- [Exercise instructions]: Reproduce the following lines, replacing every occurrence of "tab" with "pane" and leaving all else unchanged.

* * *

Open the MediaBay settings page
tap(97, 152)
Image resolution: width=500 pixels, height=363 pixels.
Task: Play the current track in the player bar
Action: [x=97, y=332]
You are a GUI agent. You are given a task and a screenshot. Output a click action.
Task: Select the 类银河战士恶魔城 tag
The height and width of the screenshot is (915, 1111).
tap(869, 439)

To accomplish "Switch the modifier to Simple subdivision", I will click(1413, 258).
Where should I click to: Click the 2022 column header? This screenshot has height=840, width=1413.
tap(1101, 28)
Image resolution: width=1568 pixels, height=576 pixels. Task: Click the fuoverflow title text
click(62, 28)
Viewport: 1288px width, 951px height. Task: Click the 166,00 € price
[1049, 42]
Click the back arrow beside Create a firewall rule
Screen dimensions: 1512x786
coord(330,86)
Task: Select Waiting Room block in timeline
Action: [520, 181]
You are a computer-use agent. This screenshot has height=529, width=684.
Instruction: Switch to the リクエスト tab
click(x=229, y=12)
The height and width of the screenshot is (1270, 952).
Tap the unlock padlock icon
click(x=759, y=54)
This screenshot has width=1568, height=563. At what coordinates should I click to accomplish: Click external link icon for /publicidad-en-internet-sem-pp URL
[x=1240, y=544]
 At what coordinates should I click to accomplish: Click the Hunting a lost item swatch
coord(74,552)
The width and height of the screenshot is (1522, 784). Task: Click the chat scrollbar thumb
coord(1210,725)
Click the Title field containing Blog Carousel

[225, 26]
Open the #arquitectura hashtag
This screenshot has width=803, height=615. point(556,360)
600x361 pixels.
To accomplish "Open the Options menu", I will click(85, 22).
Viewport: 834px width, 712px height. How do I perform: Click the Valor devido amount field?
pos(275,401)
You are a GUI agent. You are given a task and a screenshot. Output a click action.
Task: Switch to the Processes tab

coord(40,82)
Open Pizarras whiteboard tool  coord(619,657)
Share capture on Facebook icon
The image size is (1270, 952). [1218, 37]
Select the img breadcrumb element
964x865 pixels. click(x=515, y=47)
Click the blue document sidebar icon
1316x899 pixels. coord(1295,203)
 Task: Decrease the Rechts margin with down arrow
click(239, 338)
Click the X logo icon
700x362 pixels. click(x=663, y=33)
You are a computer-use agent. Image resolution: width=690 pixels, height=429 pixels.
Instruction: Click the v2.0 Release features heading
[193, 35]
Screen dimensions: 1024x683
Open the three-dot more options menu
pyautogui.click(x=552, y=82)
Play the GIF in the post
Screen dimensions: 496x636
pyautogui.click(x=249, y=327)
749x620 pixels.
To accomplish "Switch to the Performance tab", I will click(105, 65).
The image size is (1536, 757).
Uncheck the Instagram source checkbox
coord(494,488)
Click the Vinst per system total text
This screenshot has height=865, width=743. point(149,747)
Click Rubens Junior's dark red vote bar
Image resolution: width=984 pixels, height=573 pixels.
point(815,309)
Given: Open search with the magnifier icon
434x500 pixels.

* * *

- [Reply to the exercise]:
Open the MediaBay settings page
tap(97, 152)
Image resolution: width=500 pixels, height=363 pixels.
Task: Play the current track in the player bar
Action: [x=97, y=332]
You are a GUI agent. You are given a task and a screenshot. Output a click action.
Task: Select the 类银河战士恶魔城 tag
The height and width of the screenshot is (915, 1111).
tap(869, 439)

To accomplish "Switch the modifier to Simple subdivision", I will click(1413, 258).
Where should I click to: Click the 2022 column header? This screenshot has height=840, width=1413.
tap(1101, 28)
Image resolution: width=1568 pixels, height=576 pixels. Task: Click the fuoverflow title text
click(62, 28)
Viewport: 1288px width, 951px height. Task: Click the 166,00 € price
[1049, 42]
Click the back arrow beside Create a firewall rule
Screen dimensions: 1512x786
coord(330,86)
Task: Select Waiting Room block in timeline
Action: [520, 181]
You are a computer-use agent. This screenshot has height=529, width=684.
Instruction: Switch to the リクエスト pane
click(x=229, y=12)
The height and width of the screenshot is (1270, 952).
Tap the unlock padlock icon
click(x=759, y=54)
This screenshot has width=1568, height=563. At what coordinates should I click to accomplish: Click external link icon for /publicidad-en-internet-sem-pp URL
[x=1240, y=544]
 At what coordinates should I click to accomplish: Click the Hunting a lost item swatch
coord(74,552)
The width and height of the screenshot is (1522, 784). Task: Click the chat scrollbar thumb
coord(1210,725)
Click the Title field containing Blog Carousel

[225, 26]
Open the #arquitectura hashtag
This screenshot has width=803, height=615. point(556,360)
600x361 pixels.
To accomplish "Open the Options menu", I will click(85, 22).
Viewport: 834px width, 712px height. How do I perform: Click the Valor devido amount field?
pos(275,401)
You are a GUI agent. You are given a task and a screenshot. Output a click action.
Task: Switch to the Processes pane

coord(40,82)
Open Pizarras whiteboard tool  coord(619,657)
Share capture on Facebook icon
The image size is (1270, 952). [1218, 37]
Select the img breadcrumb element
964x865 pixels. click(x=515, y=47)
Click the blue document sidebar icon
1316x899 pixels. coord(1295,203)
 Task: Decrease the Rechts margin with down arrow
click(239, 338)
Click the X logo icon
700x362 pixels. click(x=663, y=33)
You are a computer-use agent. Image resolution: width=690 pixels, height=429 pixels.
Instruction: Click the v2.0 Release features heading
[193, 35]
Screen dimensions: 1024x683
Open the three-dot more options menu
pyautogui.click(x=552, y=82)
Play the GIF in the post
Screen dimensions: 496x636
pyautogui.click(x=249, y=327)
749x620 pixels.
To accomplish "Switch to the Performance pane", I will click(105, 65).
The image size is (1536, 757).
Uncheck the Instagram source checkbox
coord(494,488)
Click the Vinst per system total text
This screenshot has height=865, width=743. point(149,747)
Click Rubens Junior's dark red vote bar
Image resolution: width=984 pixels, height=573 pixels.
point(815,309)
Given: Open search with the magnifier icon
434x500 pixels.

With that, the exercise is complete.